* _DATA FOR ANALYSIS_:
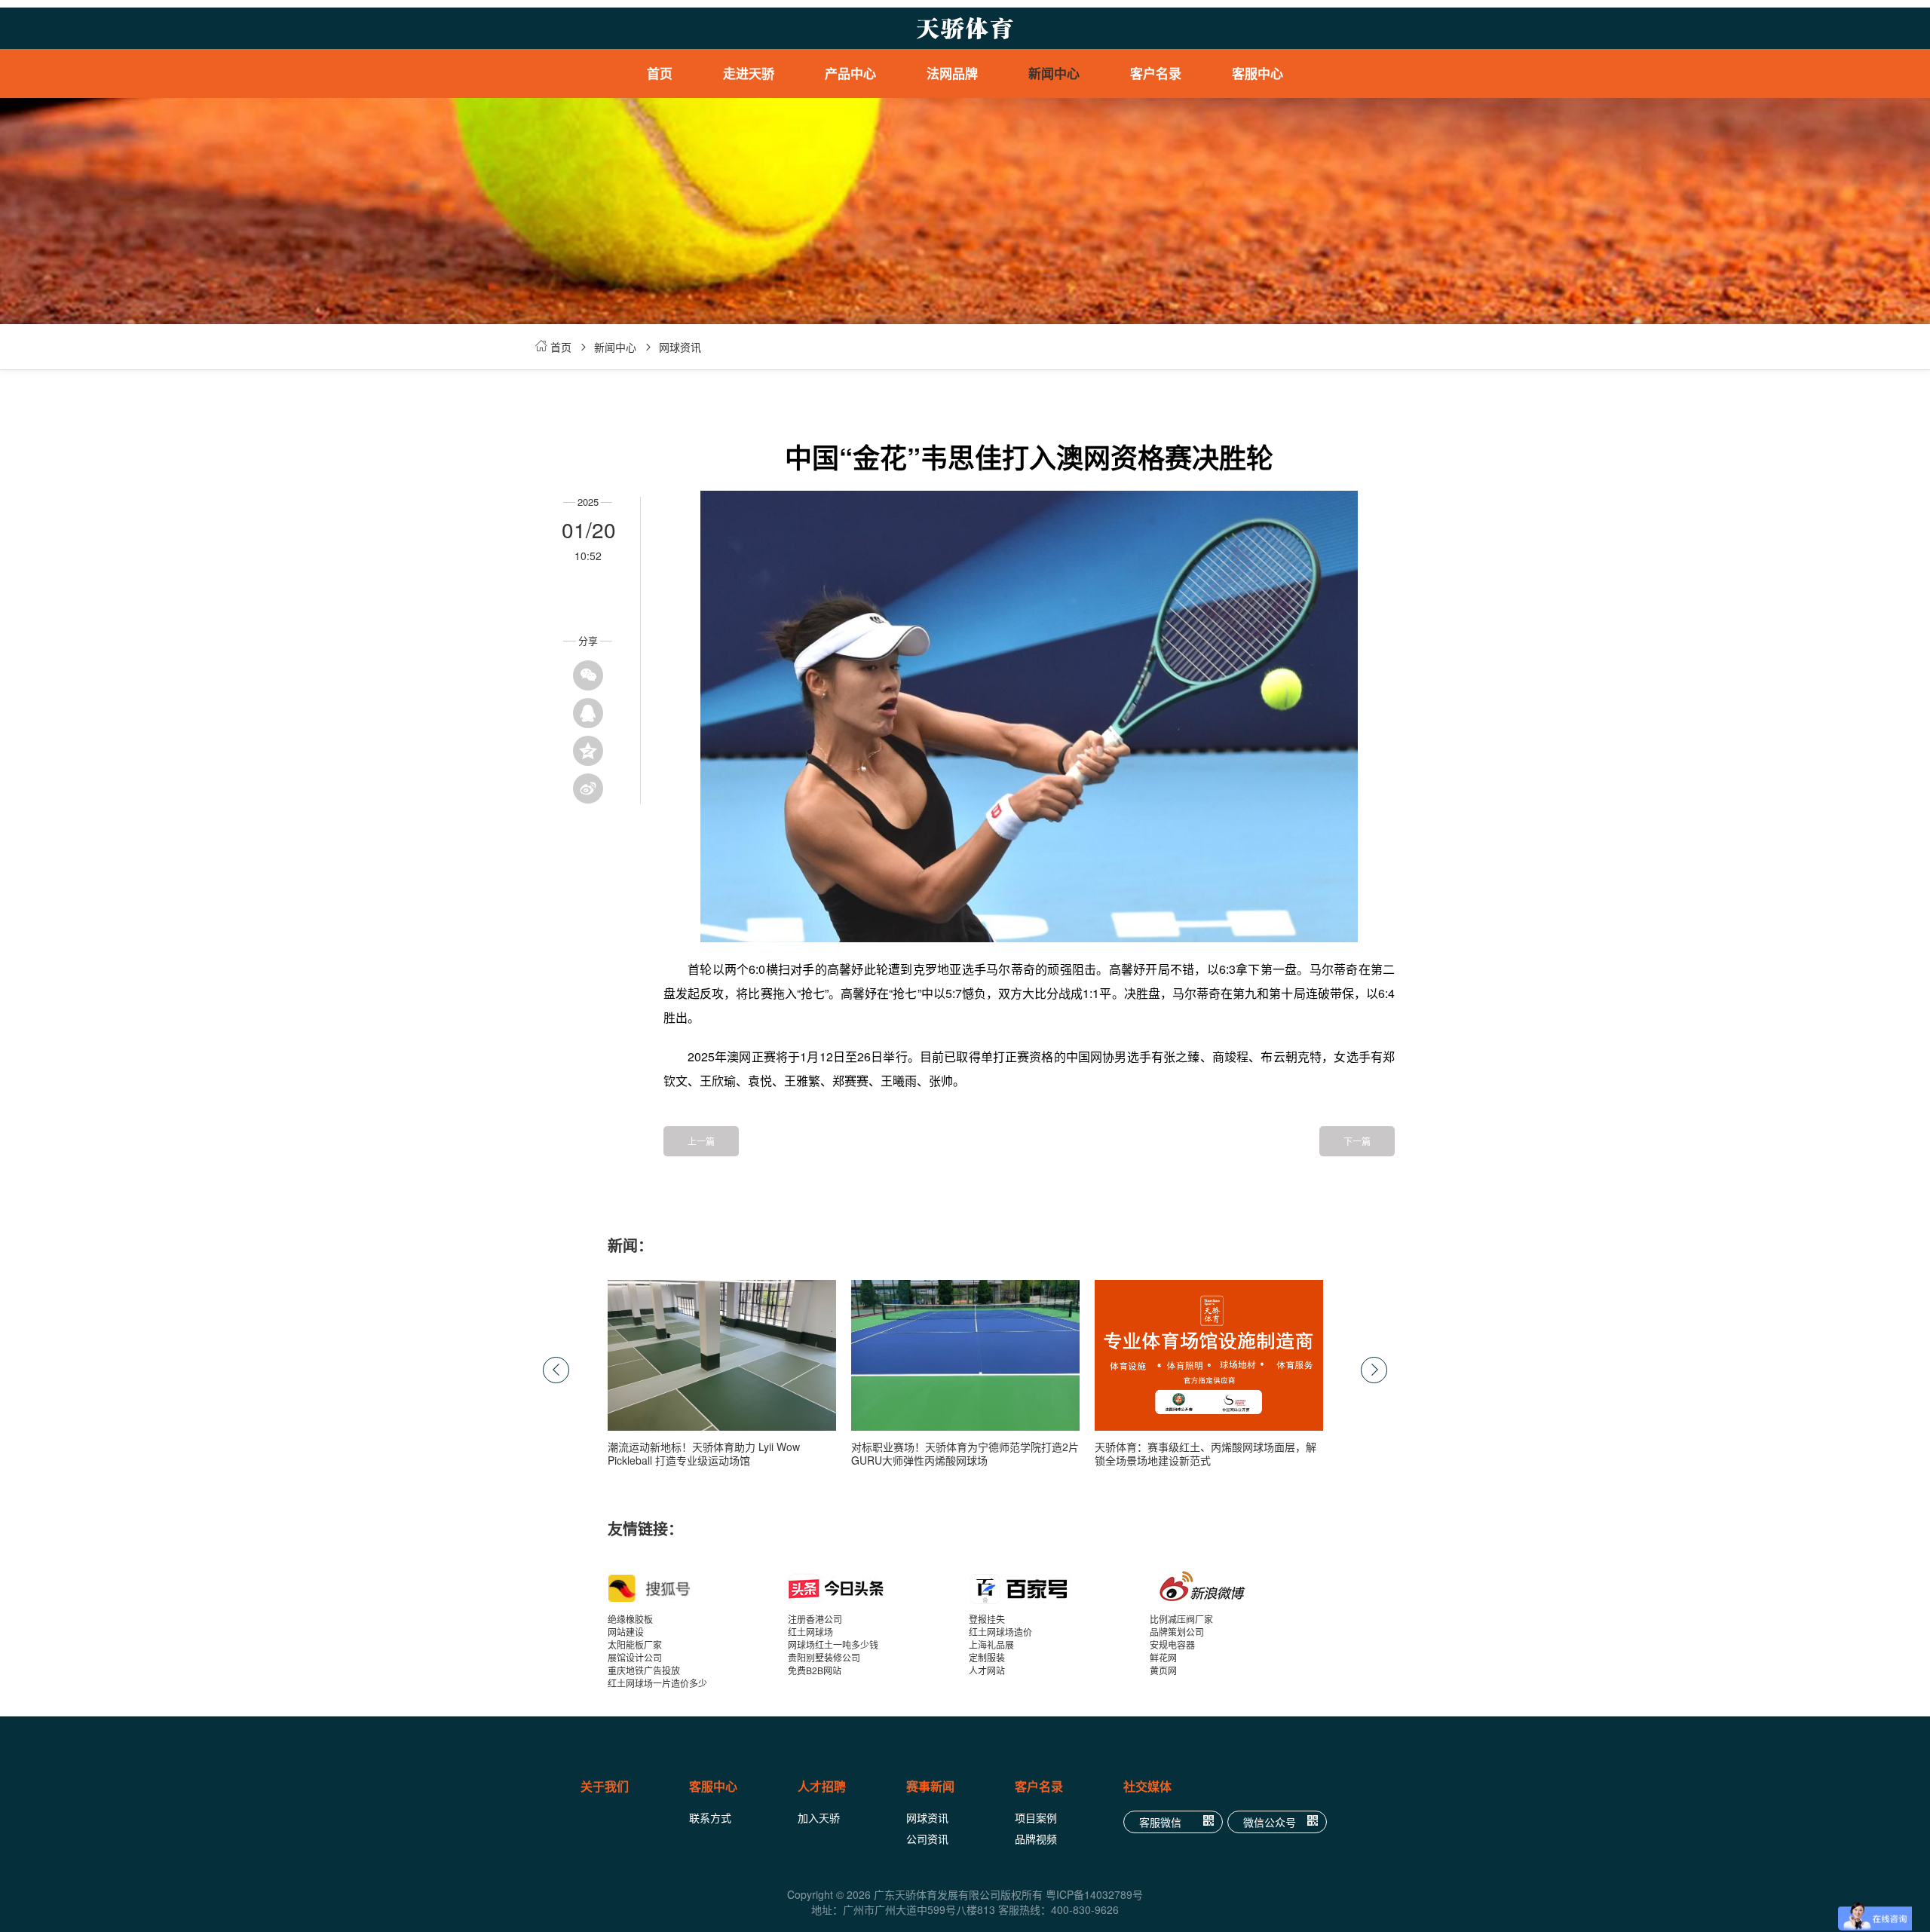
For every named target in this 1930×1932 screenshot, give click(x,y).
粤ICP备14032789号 (1094, 1894)
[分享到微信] (588, 675)
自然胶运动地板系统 (868, 248)
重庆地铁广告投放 (644, 1670)
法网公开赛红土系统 (868, 113)
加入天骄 (819, 1817)
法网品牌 (952, 73)
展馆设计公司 (635, 1657)
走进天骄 (748, 73)
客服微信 (1160, 1821)
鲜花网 (1163, 1657)
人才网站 (987, 1670)
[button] (1374, 1370)
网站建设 (626, 1631)
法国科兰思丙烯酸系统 (868, 158)
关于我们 (605, 1786)
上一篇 (701, 1140)
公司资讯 (927, 1838)
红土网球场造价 (1000, 1631)
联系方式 (710, 1817)
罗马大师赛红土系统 (868, 135)
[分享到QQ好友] (588, 713)
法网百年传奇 (970, 135)
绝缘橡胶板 (630, 1618)
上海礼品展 (991, 1644)
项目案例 (1036, 1817)
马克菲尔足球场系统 (868, 271)
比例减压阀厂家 (1181, 1618)
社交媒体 (1147, 1786)
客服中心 (1257, 73)
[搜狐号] (698, 1587)
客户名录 (1155, 73)
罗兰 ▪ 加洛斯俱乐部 (971, 113)
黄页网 (1163, 1670)
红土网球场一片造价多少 (657, 1682)
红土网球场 (810, 1631)
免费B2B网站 (814, 1670)
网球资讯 (680, 346)
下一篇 (1357, 1140)
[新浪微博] (1240, 1587)
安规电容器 (1172, 1644)
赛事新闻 (930, 1786)
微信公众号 (1269, 1821)
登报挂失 (987, 1618)
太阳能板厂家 (635, 1644)
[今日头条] (878, 1587)
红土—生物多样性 (970, 158)
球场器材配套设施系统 (868, 203)
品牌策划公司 (1177, 1631)
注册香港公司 (815, 1618)
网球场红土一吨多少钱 (833, 1644)
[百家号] (1059, 1587)
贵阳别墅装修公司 (824, 1657)
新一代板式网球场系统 (868, 226)
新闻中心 (1054, 73)
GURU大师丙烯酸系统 (868, 180)
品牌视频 (1036, 1838)
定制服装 (987, 1657)
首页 (659, 73)
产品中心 (850, 73)
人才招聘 (822, 1786)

* _EXERCISE PROMPT_:
Only one stretch of the entries above is wanted: the lines from the one containing "[新浪微博] (1240, 1587)" through the one containing "[百家号] (1059, 1587)". Please reproduce it exactly.

* _EXERCISE SOLUTION_:
[新浪微博] (1240, 1587)
安规电容器 (1172, 1644)
赛事新闻 (930, 1786)
微信公众号 (1269, 1821)
登报挂失 (987, 1618)
太阳能板厂家 (635, 1644)
[今日头条] (878, 1587)
红土—生物多样性 (970, 158)
球场器材配套设施系统 (868, 203)
品牌策划公司 (1177, 1631)
注册香港公司 (815, 1618)
网球场红土一吨多少钱 (833, 1644)
[百家号] (1059, 1587)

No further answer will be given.